------ Records provided

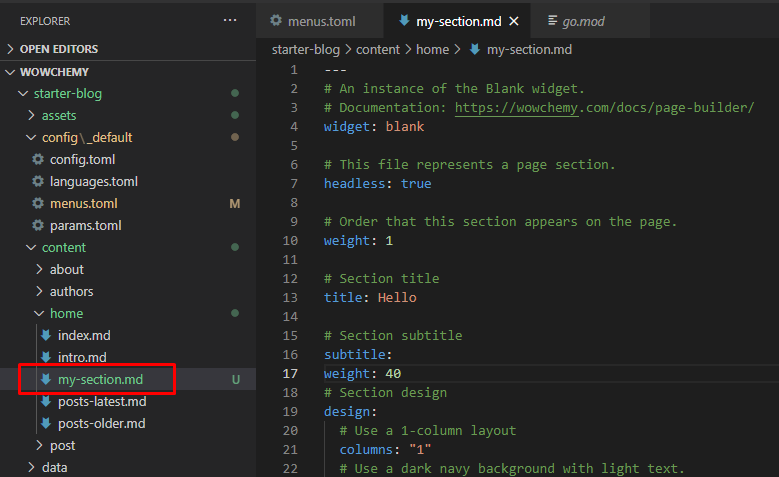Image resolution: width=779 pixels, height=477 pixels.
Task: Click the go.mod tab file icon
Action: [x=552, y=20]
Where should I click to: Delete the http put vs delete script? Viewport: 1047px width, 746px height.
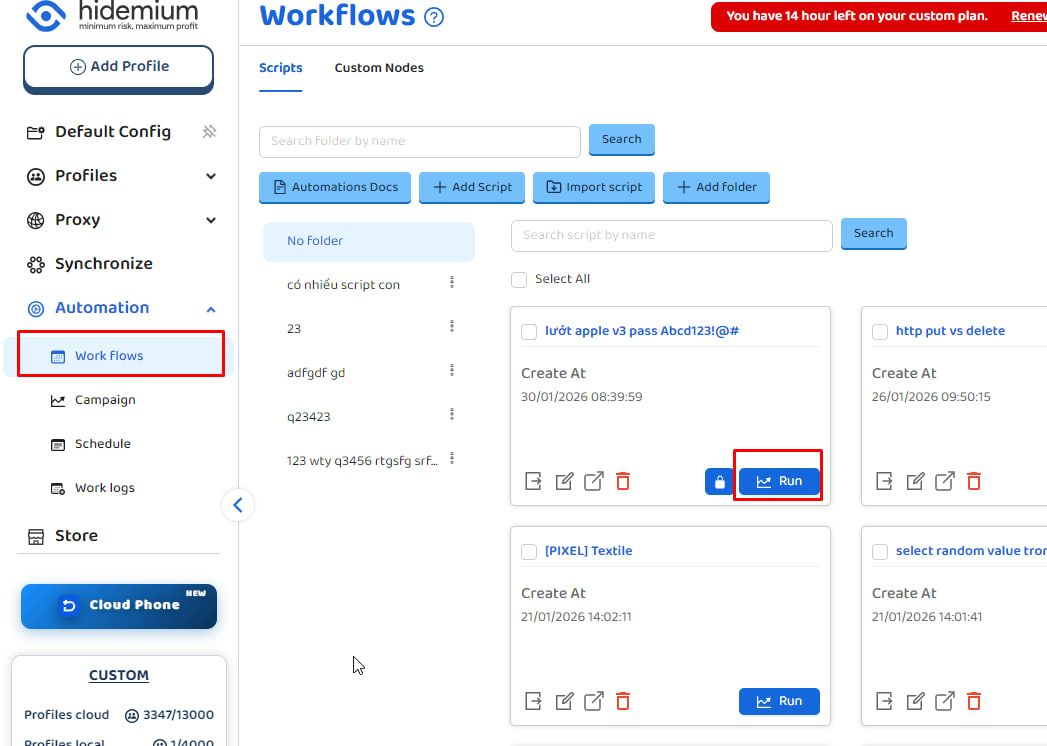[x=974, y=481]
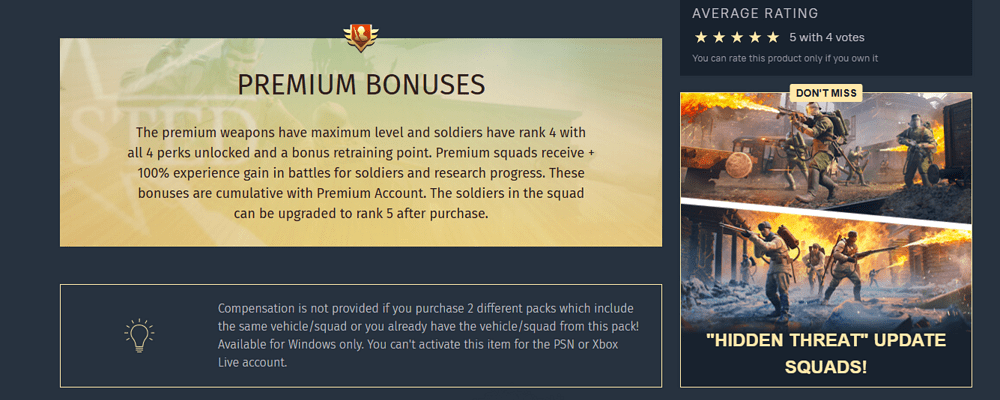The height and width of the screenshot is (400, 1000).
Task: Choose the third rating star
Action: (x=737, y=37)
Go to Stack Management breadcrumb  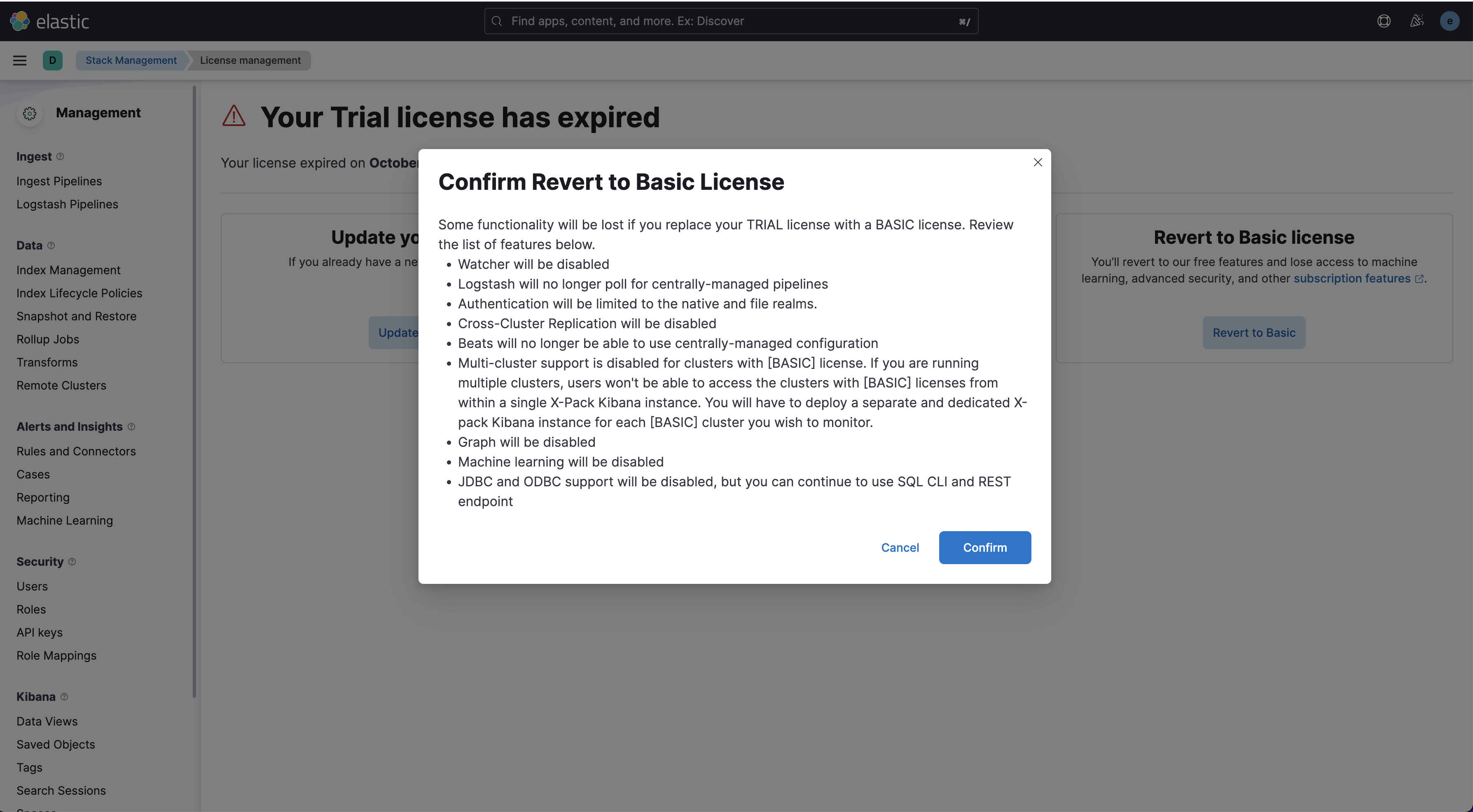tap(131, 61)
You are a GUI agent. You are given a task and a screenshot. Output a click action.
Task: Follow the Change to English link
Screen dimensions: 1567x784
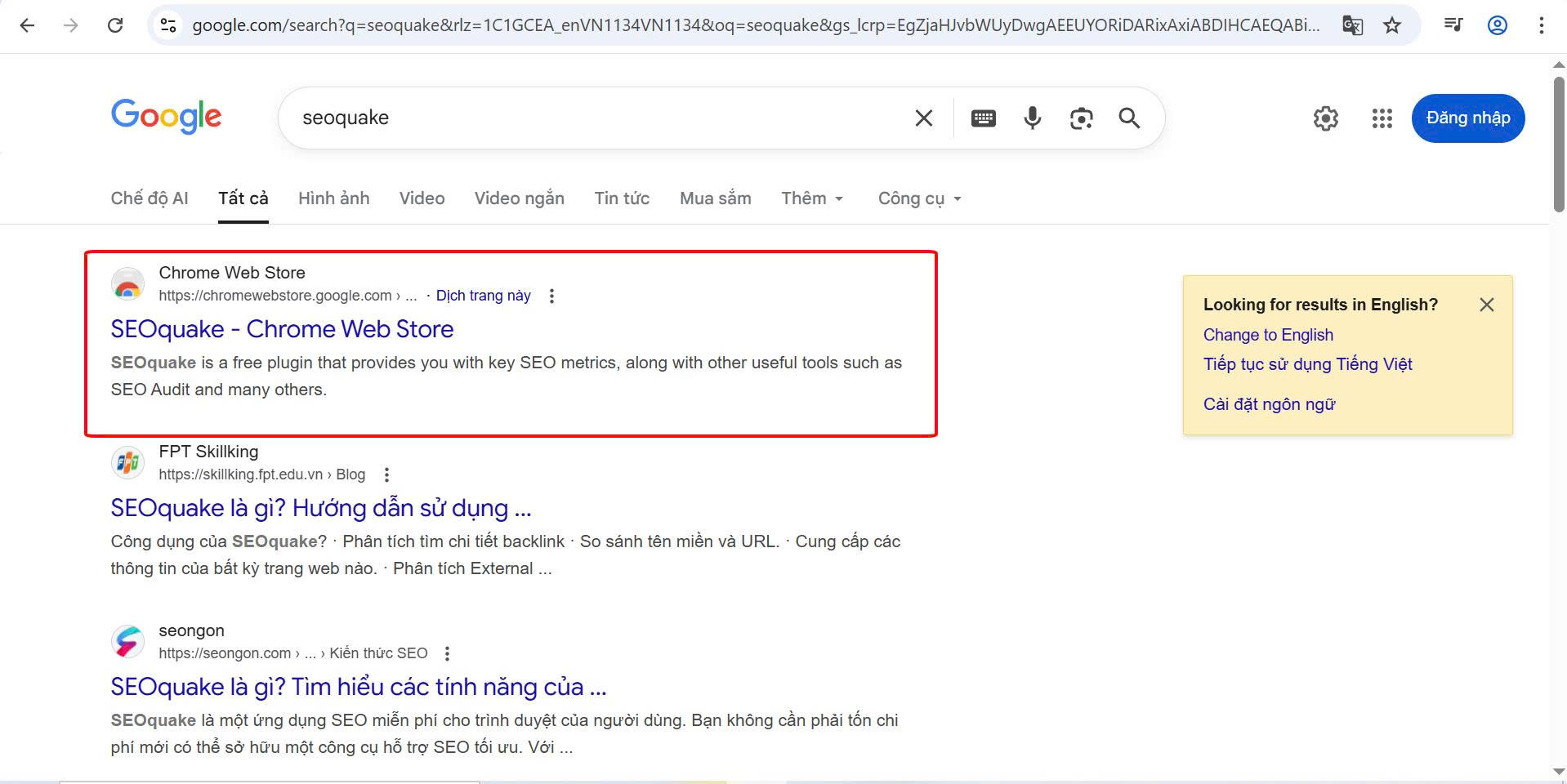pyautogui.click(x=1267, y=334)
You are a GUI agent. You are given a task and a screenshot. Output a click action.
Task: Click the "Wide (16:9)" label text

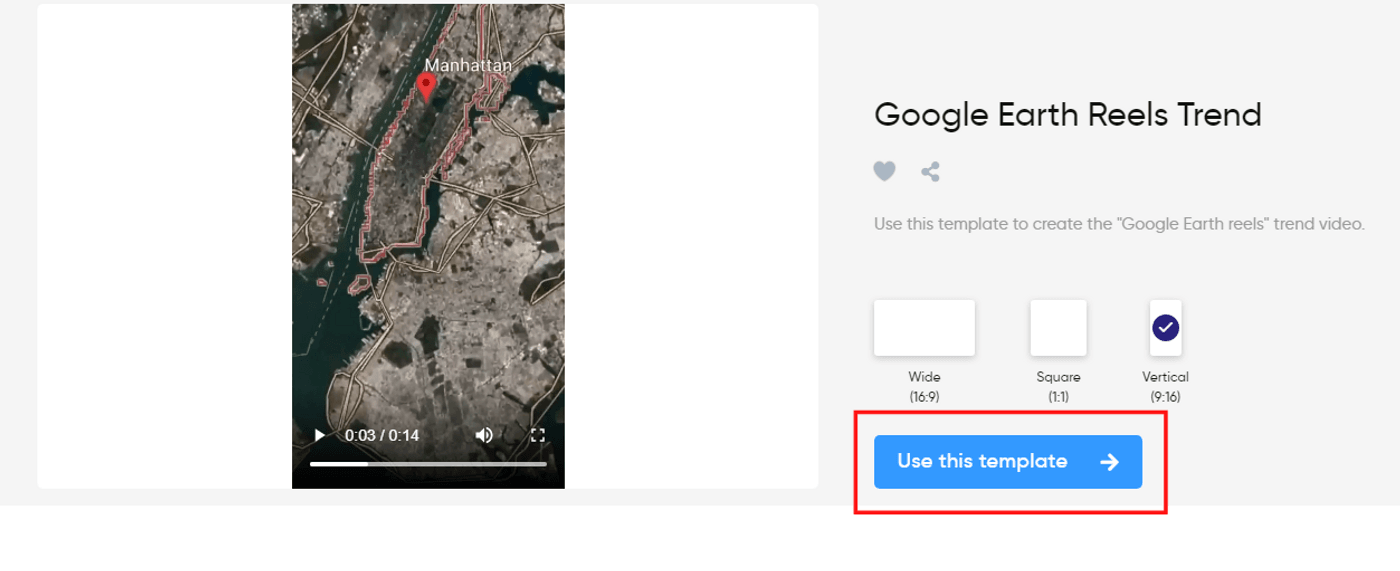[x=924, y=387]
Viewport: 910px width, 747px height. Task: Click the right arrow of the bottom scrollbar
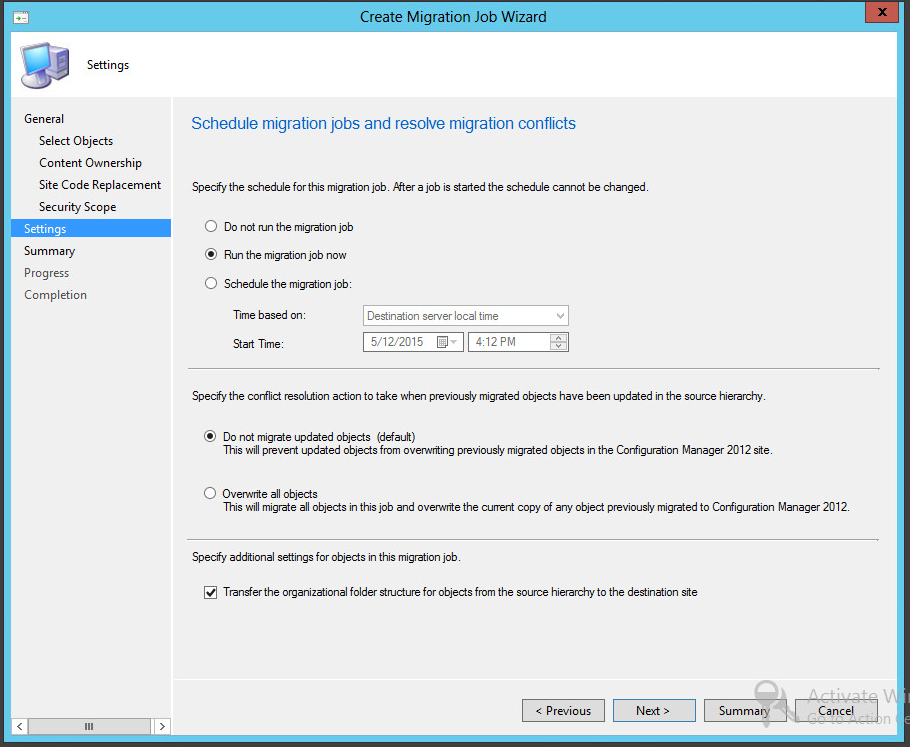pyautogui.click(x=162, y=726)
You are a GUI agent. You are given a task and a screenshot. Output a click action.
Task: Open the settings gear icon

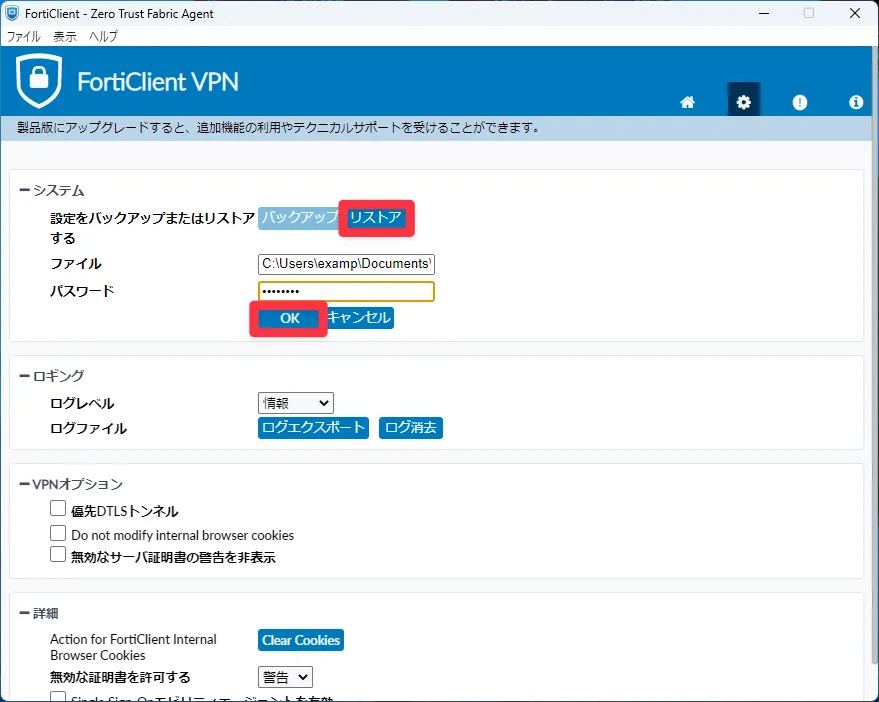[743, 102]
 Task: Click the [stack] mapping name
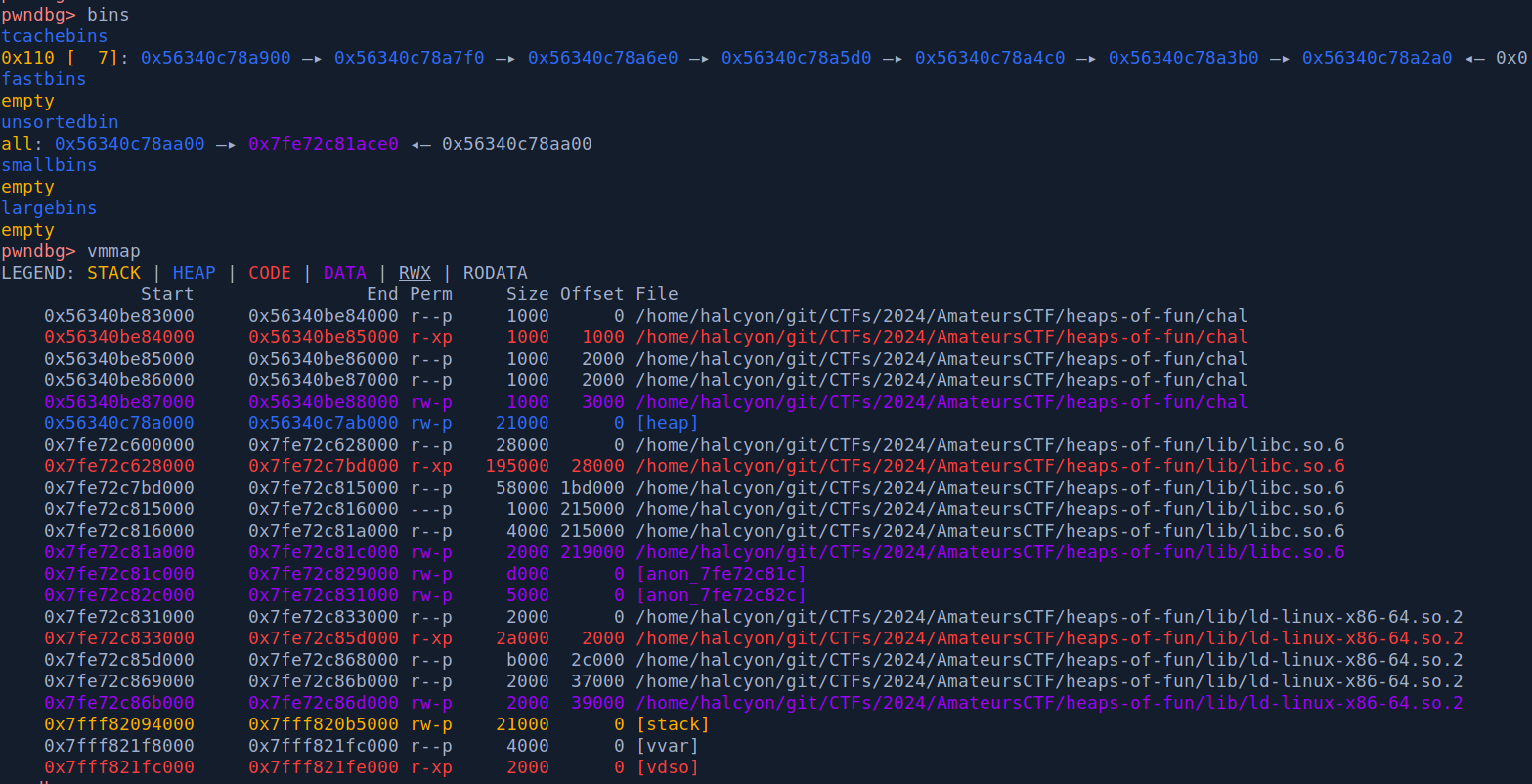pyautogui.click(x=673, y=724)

------------

Can you repeat the rows word for word, starting at the line that contains "Viewport: 910px width, 747px" and continuing through the last line of the rows, with both of those lines included? Leave out the pictures.

→ The result:
Viewport: 910px width, 747px height. Task: Click the right arrow of the bottom scrollbar
pyautogui.click(x=162, y=726)
You are a GUI agent. You are given a task and a screenshot. Output a click action.
Task: Open the settings gear icon

[743, 102]
 Task: Click the [stack] mapping name
pyautogui.click(x=673, y=724)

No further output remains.